Randy Kerbow

Profile
- Positions: Quarterback, Wide receiver

Personal information
- Born: December 19, 1940 (age 85) Paris, Texas
- Listed height: 6 ft 1 in (1.85 m)
- Listed weight: 190 lb (86 kg)

Career information
- College: Rice
- NFL draft: 1953: 6th round, 63rd overall pick

Career history
- 1963: Houston Oilers
- 1965–1968: Edmonton Eskimos
- Stats at Pro Football Reference

= Randy Kerbow =

American football player (born 1940)

Randall Morris Kerbow (born December 19, 1940) is a former football player in the National Football League and Canadian Football League.

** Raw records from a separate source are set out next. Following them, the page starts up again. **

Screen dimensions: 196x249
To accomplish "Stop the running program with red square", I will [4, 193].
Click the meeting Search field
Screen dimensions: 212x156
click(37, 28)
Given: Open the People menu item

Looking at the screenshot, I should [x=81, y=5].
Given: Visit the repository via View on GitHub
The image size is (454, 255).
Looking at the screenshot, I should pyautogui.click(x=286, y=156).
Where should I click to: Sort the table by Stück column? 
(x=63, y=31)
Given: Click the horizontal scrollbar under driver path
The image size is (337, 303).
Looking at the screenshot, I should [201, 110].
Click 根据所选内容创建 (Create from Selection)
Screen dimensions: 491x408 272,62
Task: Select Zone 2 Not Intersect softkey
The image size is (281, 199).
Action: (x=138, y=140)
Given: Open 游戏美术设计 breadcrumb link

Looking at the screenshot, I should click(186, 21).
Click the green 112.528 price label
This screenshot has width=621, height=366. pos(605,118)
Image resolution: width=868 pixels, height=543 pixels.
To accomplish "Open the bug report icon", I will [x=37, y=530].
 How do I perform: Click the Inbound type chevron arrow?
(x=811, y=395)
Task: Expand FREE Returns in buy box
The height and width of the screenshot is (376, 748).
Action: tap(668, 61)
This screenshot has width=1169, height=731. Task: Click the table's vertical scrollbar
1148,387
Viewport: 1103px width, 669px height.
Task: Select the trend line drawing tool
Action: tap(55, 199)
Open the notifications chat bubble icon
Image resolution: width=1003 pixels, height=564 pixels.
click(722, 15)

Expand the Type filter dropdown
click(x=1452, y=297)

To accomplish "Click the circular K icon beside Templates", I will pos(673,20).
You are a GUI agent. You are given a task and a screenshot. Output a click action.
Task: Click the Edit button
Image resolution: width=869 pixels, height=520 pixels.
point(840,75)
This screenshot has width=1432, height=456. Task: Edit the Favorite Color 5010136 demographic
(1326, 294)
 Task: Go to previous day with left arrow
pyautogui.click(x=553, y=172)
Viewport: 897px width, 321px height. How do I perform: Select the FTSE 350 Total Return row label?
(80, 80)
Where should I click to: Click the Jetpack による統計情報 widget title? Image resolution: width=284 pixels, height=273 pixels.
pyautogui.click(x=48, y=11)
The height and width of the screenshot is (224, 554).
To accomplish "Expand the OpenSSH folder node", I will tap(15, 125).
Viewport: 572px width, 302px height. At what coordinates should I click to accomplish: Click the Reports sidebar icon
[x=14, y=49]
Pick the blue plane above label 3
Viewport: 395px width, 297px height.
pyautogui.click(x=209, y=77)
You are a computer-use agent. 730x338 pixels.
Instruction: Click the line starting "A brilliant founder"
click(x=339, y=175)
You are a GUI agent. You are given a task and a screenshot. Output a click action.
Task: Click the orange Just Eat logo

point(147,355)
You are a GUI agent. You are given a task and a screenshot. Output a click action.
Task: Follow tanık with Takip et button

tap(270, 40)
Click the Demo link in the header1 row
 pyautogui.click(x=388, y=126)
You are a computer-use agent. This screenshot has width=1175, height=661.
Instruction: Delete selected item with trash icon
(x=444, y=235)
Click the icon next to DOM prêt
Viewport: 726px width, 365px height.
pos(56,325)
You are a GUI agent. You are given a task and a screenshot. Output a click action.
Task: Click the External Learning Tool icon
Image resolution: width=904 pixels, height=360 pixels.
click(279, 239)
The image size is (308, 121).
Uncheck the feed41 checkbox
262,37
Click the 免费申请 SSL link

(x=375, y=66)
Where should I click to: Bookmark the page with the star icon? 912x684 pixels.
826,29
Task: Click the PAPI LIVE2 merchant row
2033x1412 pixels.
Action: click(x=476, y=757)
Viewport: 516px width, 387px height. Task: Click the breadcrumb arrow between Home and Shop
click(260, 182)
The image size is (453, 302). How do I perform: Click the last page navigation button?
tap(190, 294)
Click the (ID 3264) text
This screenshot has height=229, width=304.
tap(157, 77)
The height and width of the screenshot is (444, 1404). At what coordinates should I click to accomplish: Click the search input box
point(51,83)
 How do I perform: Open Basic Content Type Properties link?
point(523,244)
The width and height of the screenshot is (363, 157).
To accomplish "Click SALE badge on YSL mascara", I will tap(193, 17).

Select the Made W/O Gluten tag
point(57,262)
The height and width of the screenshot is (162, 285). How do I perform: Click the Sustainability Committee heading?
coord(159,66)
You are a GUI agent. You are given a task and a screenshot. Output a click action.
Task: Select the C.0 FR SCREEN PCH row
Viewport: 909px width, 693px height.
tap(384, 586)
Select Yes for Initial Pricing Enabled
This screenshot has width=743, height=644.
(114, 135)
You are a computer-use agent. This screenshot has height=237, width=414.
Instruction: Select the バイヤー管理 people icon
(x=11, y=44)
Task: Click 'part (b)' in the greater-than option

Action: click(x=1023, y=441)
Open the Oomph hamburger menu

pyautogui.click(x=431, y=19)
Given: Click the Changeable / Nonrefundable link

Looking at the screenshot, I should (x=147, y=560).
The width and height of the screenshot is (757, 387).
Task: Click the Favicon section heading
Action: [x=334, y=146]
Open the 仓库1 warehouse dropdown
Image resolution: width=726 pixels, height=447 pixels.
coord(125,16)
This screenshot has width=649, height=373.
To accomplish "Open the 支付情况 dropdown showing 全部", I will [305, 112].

A quarterback for the Rice Owls football team from 1960 to 1962, Kerbow made the Houston Oilers as a wide receiver in 1963. After failing to make the Oilers in 1964, he made the Edmonton Eskimos in 1965 as a quarterback. In 1966, Kerbow led Edmonton to its first Western Football Conference playoff berth in five seasons. Benched in favor of Heisman Trophy winner Terry Baker in 1967, Kerbow left Edmonton to try out for the New Orleans Saints in 1968. After failing to make the team, he rejoined the Eskimos where he split playing time with Frank Cosentino. Although he was expected to regain the starting job full-time in 1969, Kerbow opted to retire.